Quantum Hall Effect and Black Hole Entropy in Loop Quantum Gravity

TL;DR

This paper explores the connection between black hole entropy in Loop Quantum Gravity and the Quantum Hall Effect, highlighting how horizon dynamics modeled by Chern-Simons theory exhibit quantized, step-like entropy behavior.

Contribution

It proposes that the effective theory of horizon punctures in LQG is analogous to the Quantum Hall Effect, linking black hole entropy quantization to condensed matter phenomena.

Findings

State counting reveals step-like entropy-area relation.

Chern-Simons theory describes horizon degrees of freedom.
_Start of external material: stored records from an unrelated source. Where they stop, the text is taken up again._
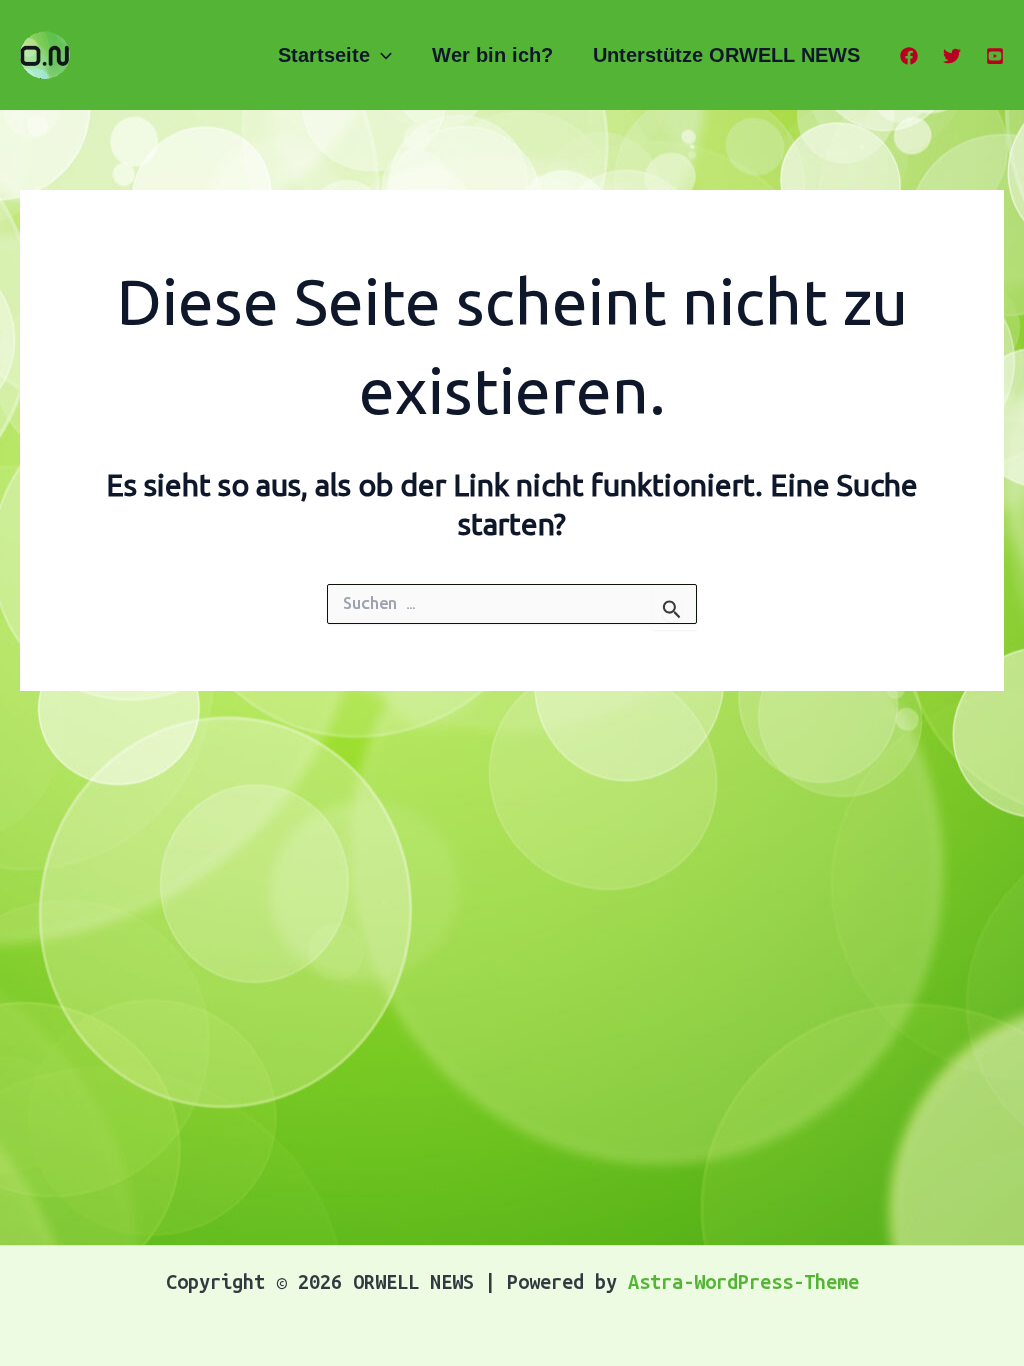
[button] (381, 55)
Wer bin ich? (492, 55)
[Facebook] (909, 56)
Quantum Hall Effect analogy explains entropy quantization.

Abstract

In LQG, black hole horizons are described by 2+1 dimensional boundaries of a bulk 3+1 dimensional spacetime. The horizon is endowed with area by lines of gravitational flux which pierce the surface. As is well known, counting of the possible states associated with a given set of punctures allows us to recover the famous Bekenstein-Hawking area law according to which the entropy of a black hole is proportional to the area of the associated horizon $ S_{BH} \propto A_{Hor} $. It is also known that the dynamics of the horizon degrees of freedom is described by the Chern-Simons action of a $\mathfrak{su(2)}$ (or $\mathfrak{u(1)}$ after a certain gauge fixing) valued gauge field $A_{\mu}^i$. Recent numerical work which performs the state-counting for punctures, from first-principles, reveals a step-like structure in the entropy-area relation. We argue that both the presence of the Chern-Simons action and the step-like structure in the entropy-area curve are indicative of the fact that the effective theory which describes the dynamics of punctures on the horizon is that of the Quantum Hall Effect.